## Stated task
Can you repeat the stretch of lines from the one containing "You are a GUI" through the one containing "(x=48, y=17)", both included, exactly as they appear, leaving the pictures out of your answer?

## Record list
— start —
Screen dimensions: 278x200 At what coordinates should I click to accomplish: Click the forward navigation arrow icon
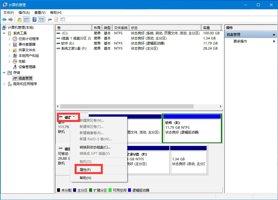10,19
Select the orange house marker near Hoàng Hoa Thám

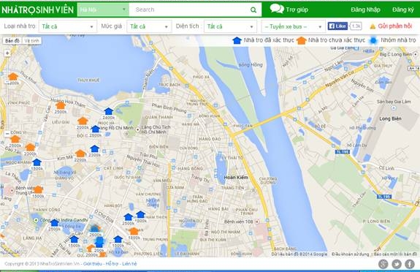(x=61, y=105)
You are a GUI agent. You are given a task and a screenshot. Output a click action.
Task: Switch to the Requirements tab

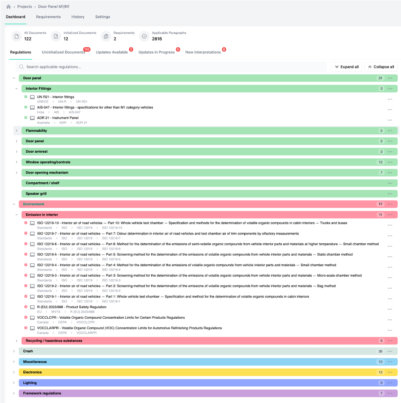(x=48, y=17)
— end —
— start —
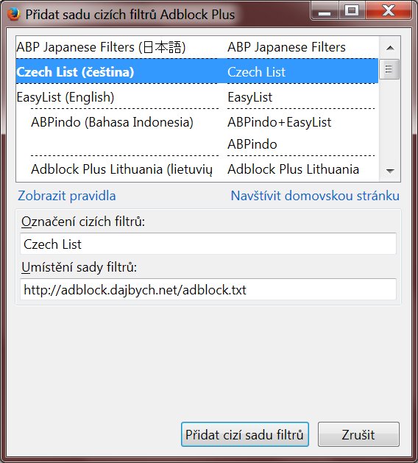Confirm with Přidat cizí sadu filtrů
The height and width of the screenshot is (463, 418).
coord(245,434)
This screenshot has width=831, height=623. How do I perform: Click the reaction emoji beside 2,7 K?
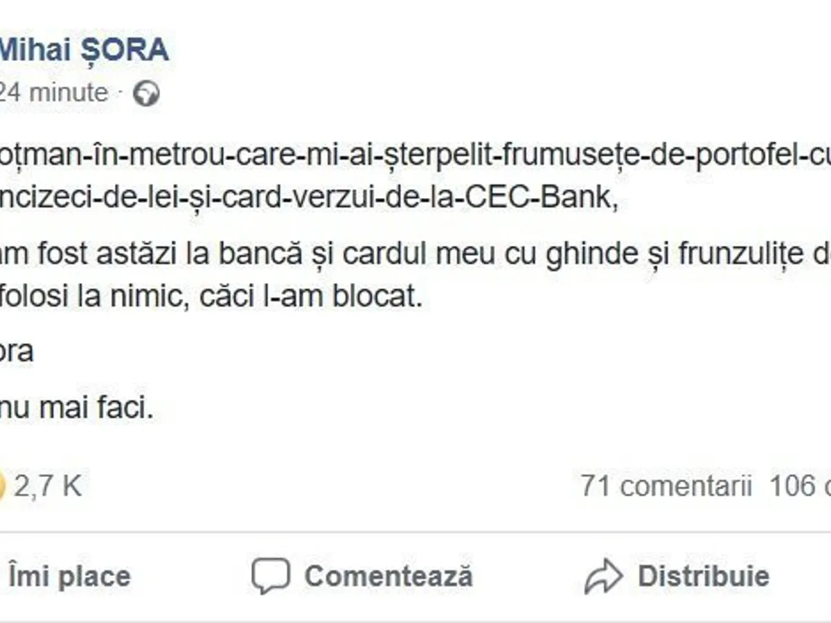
— end —
## Result
You are a GUI agent. You are given a task and a screenshot. Output a click action.
Task: Switch to the Requirements tab

(x=48, y=17)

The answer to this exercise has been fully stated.